Migraines are recurrent attacks of headache, usually in one hemisphere. It occurs in 2-6% of the population aged 10 to 30 years (mainly in women).
Chronic daily headache. A migraine can develop into a persistent headache. It is not pulsating, diffuse, not as intense as migraine, does not cause attacks of nausea and vomiting. Initially, the cause of its occurrence was considered a combination of migraine with another type, most often psychogenic. Today it has been scientifically proven that the abuse of drugs that relieve headaches (especially analgesics and ergotamine drugs) can be the basis.

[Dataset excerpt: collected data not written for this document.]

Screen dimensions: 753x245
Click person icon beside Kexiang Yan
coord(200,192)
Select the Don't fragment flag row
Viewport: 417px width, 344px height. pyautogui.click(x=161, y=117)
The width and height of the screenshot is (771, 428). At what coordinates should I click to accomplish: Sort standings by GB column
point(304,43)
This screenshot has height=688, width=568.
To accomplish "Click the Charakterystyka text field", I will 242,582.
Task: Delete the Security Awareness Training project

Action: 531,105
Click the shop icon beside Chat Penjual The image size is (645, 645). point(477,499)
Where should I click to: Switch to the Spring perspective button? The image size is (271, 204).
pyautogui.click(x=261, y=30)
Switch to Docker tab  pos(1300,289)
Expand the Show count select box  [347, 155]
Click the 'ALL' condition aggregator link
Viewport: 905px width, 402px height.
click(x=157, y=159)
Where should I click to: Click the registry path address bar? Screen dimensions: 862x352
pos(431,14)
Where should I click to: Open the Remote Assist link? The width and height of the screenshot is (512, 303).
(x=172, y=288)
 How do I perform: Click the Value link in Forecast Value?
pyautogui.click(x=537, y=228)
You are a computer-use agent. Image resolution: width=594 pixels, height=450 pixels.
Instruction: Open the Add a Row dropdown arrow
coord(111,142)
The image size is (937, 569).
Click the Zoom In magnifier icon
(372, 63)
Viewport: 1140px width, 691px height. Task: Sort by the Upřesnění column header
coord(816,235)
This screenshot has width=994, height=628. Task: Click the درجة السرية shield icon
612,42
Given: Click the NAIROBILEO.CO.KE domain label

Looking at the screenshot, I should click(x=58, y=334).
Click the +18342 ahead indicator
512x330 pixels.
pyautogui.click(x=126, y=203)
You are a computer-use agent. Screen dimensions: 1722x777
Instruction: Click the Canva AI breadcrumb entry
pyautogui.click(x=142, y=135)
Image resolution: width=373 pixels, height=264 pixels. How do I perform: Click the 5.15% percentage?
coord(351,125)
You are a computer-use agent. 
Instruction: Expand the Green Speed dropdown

Tension headache is the most common type of headache affecting about 5% of the total population. Its origin is based on hereditary predisposition, autonomic dysfunction, individual psychological personality traits, depressive inclusions, chronic stress (physical or psychoemotional). Feels like a tension headache resembles squeezing the head (tight helmet, tight tape), accompanied by a feeling of heaviness and goose bumps. It is localized in the forehead, eyes, vault of the skull, sometimes radiates to the temples, neck, shoulders and face. The absence of characteristic symptoms of tension headache makes it difficult to diagnose. More than half of the patients are unreasonably diagnosed with symptomatic headache (associated with such organic diseases of the brain as traumatic brain injury, arachnoiditis, neuroinfection, intracranial hypertension, etc.).
Cluster headache occurs mostly in men (5-6 times more than in women) between the ages of 20 and 40. Presumably, the basis of the disease is vascular mechanisms.
Trauma-related headache. In practical neurology, there is a tendency to associate chronic headaches with traumatic brain injury (TBI) on the basis of “after this means because of this.”
At the first stage of diagnosis, it is necessary to establish whether the headache is associated with structural damage (organic brain disease). It is most important to exclude tumors, acute disorders of cerebral circulation, especially subarachnoid hemorrhage, hematomas, complications of acute traumatic brain injury, inflammatory diseases of the brain, its membranes, paranasal sinuses, eyes, the presence of glaucoma, etc. This requires an X-ray of the cervical spine, ultrasound examination of intracranial and extracranial arteries, MRI of the brain.
It is imperative and important for the timely diagnosis of the primary appeal to a neurologist to determine the nature and scope of research.
The International Classification identifies “danger signals” for headaches that cause suspicion of structural damage:
- the onset of headache for the first time after 50 years;
- sudden severe (“thundering”) headache (subarachnoid hemorrhage, first attack of migraine, temporal arteritis);
- “hot flush” to the head (intracranial hemorrhage);
- an increase in headache when coughing, straining, physical stress (intracranial hypertension, migraine);
- an increase in headache over time: hours-days (meningitis, encephalitis), days-weeks (tumor, temporal arteritis);
- headache – the cause of nocturnal awakenings (swelling, cluster headache attack, migraine);
- in the morning, nausea, vomiting, hiccups, dizziness (swelling).